This annual event has been raising money for the Man O’ War primary school for 30 years. You never know what you will find – books, jewelry, clothes, boat parts, kitchen utensils, shells, toys. One of our favorite places to visit on MOW is the woodworking shop of Andy Albury.
We have a collection of his half models of Abaco dinghies at home; here are our new additions.
Then it was off to Sally’s fabric store for Androsian fabric – brightly colored batiks created on the Bahamian island of Andros, to the south and west of Abaco. This one is little-boy blue, and the pattern is fish with coral reefs. (Underneath the models, above.) So beautiful.

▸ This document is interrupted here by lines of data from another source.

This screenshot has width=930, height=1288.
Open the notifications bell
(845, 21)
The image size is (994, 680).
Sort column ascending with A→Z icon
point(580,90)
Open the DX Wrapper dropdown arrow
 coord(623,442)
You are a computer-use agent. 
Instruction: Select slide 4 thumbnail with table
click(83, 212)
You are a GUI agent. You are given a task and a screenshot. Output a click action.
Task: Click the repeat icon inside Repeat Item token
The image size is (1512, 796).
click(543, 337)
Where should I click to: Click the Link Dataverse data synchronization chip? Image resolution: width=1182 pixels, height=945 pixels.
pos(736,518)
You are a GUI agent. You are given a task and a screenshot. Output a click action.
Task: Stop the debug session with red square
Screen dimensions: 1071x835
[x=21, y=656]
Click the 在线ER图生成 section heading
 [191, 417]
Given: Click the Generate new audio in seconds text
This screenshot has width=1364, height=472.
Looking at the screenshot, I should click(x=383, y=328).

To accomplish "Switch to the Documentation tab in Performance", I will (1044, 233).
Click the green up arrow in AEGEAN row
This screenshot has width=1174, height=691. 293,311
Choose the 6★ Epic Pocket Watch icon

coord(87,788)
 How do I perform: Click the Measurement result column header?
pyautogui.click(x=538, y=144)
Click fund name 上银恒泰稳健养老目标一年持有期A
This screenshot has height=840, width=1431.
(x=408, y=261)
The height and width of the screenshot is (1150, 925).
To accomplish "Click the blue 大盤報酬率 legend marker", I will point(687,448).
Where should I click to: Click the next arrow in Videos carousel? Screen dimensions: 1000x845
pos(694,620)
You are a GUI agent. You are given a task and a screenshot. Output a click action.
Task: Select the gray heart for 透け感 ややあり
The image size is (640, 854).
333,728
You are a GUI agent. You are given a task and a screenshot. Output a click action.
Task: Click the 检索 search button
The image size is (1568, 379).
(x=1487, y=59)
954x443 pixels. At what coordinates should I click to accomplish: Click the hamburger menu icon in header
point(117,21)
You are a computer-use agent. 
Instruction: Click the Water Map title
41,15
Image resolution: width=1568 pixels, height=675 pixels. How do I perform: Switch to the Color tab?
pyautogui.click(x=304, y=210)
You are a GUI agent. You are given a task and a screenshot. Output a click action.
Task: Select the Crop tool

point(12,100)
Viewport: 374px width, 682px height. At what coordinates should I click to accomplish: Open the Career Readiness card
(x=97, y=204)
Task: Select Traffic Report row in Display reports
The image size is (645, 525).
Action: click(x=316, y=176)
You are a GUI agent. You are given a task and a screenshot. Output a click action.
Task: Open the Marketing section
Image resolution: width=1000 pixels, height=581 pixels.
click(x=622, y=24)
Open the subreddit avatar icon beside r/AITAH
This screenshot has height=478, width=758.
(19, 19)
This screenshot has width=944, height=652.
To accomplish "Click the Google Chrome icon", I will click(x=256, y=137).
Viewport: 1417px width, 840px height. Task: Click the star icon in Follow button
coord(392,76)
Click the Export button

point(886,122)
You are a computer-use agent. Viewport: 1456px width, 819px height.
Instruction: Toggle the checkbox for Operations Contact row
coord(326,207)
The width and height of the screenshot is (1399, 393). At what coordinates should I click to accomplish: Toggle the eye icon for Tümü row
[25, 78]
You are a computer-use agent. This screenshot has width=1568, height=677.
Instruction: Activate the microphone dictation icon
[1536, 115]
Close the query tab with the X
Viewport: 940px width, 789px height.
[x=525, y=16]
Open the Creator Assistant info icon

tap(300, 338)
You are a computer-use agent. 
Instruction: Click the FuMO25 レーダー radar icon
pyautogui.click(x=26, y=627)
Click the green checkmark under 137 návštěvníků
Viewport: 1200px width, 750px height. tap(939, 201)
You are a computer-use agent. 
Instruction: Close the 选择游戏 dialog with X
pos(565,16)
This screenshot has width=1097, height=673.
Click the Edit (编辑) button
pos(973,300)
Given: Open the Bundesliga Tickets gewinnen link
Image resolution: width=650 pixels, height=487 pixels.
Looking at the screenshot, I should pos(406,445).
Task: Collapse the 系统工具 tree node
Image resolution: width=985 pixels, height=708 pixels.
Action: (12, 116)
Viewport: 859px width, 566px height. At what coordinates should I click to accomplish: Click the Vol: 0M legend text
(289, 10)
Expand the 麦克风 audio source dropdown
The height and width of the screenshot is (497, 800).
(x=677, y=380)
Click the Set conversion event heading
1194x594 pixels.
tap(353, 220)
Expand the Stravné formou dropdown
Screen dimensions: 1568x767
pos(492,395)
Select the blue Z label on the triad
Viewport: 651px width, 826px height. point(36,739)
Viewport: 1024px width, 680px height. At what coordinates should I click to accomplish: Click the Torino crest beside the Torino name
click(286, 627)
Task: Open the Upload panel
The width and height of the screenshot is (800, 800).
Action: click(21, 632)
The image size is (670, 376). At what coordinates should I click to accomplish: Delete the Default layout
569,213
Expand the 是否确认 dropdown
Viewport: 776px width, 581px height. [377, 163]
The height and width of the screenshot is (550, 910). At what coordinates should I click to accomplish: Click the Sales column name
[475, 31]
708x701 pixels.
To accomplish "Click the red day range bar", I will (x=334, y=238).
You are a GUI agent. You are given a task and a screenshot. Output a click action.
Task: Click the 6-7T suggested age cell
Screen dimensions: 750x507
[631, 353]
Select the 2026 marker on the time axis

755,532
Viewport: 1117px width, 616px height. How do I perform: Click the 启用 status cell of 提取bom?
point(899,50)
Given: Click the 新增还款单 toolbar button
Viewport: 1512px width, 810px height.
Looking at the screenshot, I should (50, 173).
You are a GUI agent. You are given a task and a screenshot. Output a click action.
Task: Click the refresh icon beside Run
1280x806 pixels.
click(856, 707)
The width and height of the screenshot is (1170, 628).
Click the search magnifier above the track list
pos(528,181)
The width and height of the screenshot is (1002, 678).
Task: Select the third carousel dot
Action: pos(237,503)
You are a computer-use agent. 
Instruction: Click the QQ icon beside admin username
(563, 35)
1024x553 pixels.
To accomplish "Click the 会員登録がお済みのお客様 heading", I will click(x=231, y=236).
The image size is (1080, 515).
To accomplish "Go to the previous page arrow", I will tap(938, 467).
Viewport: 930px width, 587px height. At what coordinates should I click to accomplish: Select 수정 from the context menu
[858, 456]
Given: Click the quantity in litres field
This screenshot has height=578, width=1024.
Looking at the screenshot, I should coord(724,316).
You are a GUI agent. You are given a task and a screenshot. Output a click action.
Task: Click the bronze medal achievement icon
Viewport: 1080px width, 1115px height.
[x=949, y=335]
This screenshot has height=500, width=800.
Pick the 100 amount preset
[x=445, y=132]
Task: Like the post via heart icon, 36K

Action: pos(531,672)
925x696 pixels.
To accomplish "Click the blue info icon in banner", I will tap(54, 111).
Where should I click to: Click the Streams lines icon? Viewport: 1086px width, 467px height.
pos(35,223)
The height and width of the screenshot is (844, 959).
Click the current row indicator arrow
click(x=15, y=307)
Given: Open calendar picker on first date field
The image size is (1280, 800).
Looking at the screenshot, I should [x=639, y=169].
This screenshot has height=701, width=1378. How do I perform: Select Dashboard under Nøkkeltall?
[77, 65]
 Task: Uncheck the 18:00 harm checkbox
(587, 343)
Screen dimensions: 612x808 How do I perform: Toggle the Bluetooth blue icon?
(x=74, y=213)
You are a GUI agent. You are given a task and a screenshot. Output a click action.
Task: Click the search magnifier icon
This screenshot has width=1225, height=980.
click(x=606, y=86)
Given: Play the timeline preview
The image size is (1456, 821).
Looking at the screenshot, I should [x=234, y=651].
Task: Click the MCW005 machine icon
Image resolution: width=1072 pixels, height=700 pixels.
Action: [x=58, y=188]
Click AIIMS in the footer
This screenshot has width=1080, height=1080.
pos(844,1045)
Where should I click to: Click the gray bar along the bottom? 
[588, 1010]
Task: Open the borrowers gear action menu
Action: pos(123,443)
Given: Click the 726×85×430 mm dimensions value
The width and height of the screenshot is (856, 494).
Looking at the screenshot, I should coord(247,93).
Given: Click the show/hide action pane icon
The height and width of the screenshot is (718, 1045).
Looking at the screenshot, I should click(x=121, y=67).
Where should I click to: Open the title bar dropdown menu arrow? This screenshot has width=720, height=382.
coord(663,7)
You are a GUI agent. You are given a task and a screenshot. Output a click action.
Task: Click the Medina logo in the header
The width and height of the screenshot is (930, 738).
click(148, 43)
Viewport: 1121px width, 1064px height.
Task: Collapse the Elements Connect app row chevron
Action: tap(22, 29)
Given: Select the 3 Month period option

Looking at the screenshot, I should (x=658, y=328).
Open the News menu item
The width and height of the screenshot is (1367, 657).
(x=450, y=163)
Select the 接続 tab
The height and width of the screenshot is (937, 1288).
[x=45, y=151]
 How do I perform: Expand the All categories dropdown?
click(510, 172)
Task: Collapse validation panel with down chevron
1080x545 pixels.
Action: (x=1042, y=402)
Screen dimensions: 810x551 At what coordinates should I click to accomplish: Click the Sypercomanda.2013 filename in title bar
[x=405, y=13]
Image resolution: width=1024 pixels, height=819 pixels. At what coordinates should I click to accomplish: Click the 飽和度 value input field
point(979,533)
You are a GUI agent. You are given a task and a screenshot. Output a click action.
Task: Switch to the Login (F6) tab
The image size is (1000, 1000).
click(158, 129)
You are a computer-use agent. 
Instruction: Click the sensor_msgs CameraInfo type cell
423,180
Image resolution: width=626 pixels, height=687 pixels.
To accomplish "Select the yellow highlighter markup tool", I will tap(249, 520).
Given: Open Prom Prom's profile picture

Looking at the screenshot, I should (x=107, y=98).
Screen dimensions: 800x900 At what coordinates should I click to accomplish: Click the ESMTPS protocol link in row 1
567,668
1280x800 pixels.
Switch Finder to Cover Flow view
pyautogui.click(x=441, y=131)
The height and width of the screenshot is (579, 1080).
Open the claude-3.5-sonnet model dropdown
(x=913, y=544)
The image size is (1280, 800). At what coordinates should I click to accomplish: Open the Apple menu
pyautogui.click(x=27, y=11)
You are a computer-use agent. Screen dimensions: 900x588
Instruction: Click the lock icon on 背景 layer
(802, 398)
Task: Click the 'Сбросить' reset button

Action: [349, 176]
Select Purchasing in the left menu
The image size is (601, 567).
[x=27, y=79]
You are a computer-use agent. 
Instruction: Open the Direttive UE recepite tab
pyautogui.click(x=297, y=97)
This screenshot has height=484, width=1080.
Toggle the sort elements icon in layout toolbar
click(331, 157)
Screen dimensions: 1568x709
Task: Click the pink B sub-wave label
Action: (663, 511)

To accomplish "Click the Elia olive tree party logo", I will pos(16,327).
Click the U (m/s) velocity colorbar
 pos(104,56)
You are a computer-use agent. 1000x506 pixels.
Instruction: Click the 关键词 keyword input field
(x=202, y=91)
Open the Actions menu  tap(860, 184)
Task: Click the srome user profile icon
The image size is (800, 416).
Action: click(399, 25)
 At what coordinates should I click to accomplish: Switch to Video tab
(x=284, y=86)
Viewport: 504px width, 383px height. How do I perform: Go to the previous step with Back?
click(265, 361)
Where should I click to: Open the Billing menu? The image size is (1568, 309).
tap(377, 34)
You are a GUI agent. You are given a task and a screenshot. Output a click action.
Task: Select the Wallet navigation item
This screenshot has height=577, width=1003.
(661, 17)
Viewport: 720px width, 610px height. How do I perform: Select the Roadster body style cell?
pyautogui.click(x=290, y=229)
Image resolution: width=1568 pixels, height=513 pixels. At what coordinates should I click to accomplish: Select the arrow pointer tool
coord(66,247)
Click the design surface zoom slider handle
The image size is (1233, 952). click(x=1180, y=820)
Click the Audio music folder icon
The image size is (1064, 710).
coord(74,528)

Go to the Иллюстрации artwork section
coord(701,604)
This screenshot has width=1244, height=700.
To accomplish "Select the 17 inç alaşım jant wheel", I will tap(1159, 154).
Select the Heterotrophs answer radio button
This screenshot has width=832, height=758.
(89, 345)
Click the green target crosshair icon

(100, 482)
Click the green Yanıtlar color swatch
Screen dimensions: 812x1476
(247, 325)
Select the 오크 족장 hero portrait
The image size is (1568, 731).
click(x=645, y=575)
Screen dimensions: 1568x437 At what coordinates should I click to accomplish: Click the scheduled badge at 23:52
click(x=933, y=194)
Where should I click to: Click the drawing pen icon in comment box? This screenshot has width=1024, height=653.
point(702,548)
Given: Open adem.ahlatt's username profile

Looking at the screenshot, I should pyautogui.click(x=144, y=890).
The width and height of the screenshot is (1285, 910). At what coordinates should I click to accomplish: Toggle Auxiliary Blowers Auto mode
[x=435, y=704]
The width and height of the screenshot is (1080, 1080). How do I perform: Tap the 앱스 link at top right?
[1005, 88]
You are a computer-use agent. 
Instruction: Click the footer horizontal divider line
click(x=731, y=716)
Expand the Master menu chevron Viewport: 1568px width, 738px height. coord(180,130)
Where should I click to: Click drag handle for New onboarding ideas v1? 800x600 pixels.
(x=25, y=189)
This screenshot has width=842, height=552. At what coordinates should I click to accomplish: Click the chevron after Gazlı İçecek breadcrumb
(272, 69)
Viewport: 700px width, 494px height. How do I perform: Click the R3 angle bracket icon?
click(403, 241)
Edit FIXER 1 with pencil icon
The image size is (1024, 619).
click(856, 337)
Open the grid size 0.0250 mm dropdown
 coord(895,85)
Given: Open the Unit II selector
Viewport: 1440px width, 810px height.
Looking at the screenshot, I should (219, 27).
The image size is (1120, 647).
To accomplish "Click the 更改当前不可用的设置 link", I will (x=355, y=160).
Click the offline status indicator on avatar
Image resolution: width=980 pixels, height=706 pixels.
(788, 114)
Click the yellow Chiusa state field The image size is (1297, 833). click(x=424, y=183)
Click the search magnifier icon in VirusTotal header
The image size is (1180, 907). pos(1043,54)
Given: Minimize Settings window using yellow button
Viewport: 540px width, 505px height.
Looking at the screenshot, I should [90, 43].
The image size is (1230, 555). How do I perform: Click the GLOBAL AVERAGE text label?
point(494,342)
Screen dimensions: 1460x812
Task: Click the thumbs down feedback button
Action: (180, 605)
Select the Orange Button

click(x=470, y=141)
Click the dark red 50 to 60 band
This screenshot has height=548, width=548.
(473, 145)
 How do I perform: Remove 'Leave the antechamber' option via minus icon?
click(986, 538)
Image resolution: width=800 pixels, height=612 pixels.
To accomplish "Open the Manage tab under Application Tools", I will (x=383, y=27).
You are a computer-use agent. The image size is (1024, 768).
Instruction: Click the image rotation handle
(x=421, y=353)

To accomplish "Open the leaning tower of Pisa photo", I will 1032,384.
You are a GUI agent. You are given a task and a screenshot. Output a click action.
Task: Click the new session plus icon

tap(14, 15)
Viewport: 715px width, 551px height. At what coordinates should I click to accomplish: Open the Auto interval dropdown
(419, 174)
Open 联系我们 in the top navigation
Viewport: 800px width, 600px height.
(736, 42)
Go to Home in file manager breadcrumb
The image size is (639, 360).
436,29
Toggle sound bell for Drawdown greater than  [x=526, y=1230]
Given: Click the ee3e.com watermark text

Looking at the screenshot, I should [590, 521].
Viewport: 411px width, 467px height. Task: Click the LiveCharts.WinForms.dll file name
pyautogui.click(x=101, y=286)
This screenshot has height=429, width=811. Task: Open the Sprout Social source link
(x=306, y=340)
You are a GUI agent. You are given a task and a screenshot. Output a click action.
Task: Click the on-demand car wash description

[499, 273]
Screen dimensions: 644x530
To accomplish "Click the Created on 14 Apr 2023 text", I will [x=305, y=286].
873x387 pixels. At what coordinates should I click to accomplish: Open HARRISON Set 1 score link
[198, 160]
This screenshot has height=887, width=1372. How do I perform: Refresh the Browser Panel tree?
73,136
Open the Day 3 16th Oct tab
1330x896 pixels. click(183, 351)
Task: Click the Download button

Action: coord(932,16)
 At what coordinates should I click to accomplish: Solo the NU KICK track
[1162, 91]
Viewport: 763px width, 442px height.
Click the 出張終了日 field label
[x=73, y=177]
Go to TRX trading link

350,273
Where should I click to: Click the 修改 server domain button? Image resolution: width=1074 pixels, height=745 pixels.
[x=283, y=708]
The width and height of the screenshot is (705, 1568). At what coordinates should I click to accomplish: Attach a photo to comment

Goldwin found this straw hat for 50 cents.
He bought one at the MOW flea market last year, but it flew off on the ferry ride back to Hopetown. Oops! Maybe this was the exact same hat that someone salvaged? Luckily, Goldwin gifted it to one of his junior sailing kids – who had a blast with it, singing and skipping down the sidewalk to show it off to his friends.
These glass pendants were made by a woman from Holland, Michigan, and her daughter. Whimsical!
This year, instead of lunch under the tents, we went to the Hibiscus Café for a great hamburger and quesadillas. Yummy.
MOW is just to the north and west of Elbow Cay. It’s a picturesque community and the home of Abaco boat building.
Its meandering harbor is well-protected and it has a unique variety of shops and cottages, as well as lots of boats on moorings and in the marina. Sadly, the grocery store on the harbor has closed, although the one up a block is open and well-stocked. MOW has always been a dry island, so allowing the marina restaurant to sell alcohol is a recent and controversial change.
Soon it was time to return to the ferry for our ride back to Hopetown.
A fun day, shared with friends from Hopetown and MOW.